RDFa 1.1 distiller/parser library: can extract RDFa 1.1 (and RDFa 1.0, if properly set via a @Version attribute) from (X)HTML, SVG, or XML in general. The module can be used to produce serialized versions of the extracted graph, or simply an RDFLib Graph.
Note: the development and maintenance of this package has been stalled for a long time. I have moved on from this project to radically different areas. I would be pleased if somebody decided to pick it up and develop it further if problems arise…



New users may choose not to use this package for RDFa 1.1 processing; instead RDFa parsing has been added to the latest release of the core RDFLib package as a parser, using the same code as in this package. For most users this package is of a historical interest only, except for those who have incorporated this version as part of their application workflow and do not want to change the full workflow.

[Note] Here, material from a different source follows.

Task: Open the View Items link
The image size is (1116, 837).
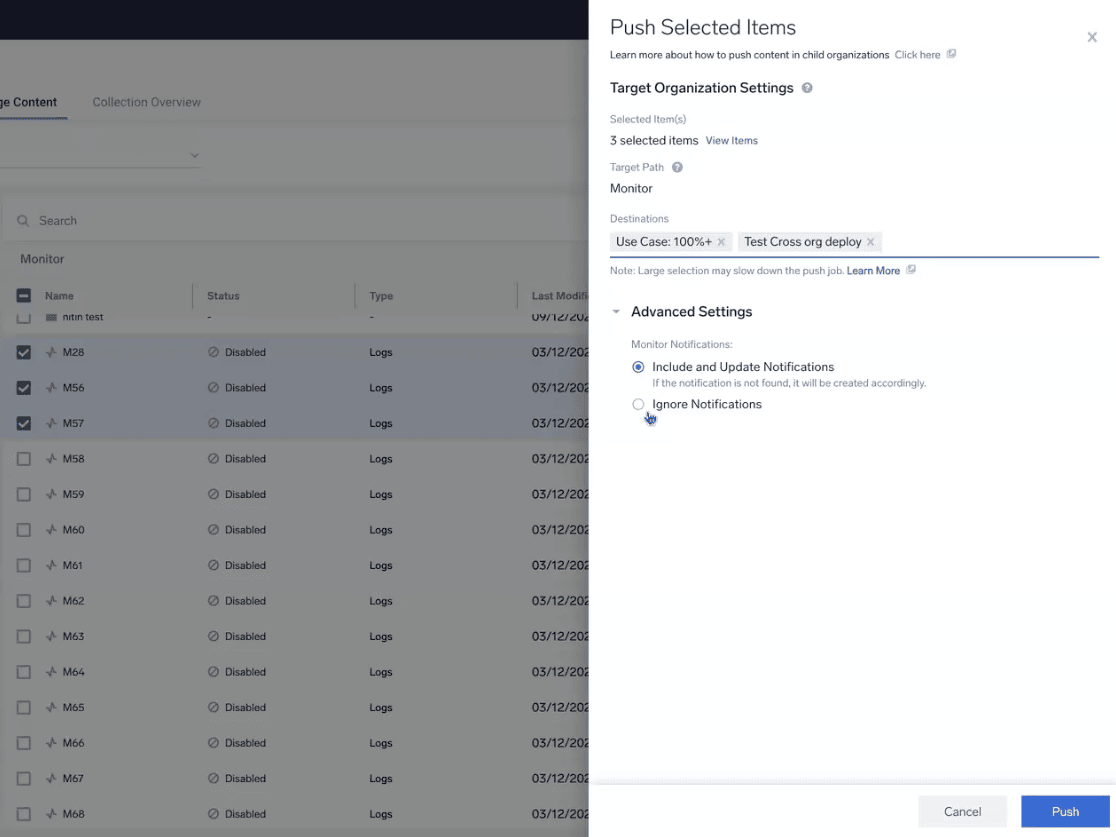Action: 731,141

Bugs in processing RDFa 1.1 will be taken care of both in this package and in the version in RDFLib.


What is it

pyRdfa distiller/parser library. The distribution contains:

  • ./pyRdfa: the Python library. You should copy the directory somewhere into your PYTHONPATH. Alternatively, you can also run the

    python setup.py install

    script in the directory.

  • ./scripts/CGI_RDFa.py: can be used as a CGI script to invoke the library. It has to be adapted to the local server setup, namely in setting the right paths

  • ./scripts/localRdfa.py: script that can be run locally on to transform a file into RDF (on the standard output). Run the script with "-h" to get the available flags.

  • ./Doc-pyRdfa: (epydoc) documentation of the classes and functions

  • ./Additional_Packages: some additional packages that are necessary for the library; added here for an easier distribution. Each of those libraries must be installed separately. Exception is RDFLib that should be installed directly from the server

The package primarily depends on:

At the moment, the JSON-LD serialization depends on an external JSON-LD serializer. The package comes with a simple one, but if Niklas Lindström's rdflib_jsonld package is available, then this will be used. The former is not really maintained; the latter is in github: https://github.com/RDFLib/rdflib-jsonld. Note that, eventually, this serializer will find its way to the core RDFLib distribution.

The package has been tested on Python version 2.5 and higher. Python 2.6 or higher is strongly recommended. The package has been adapted to Python 3, though not yet thoroughly tested, because the html5lib does not have yet a Python 3 version.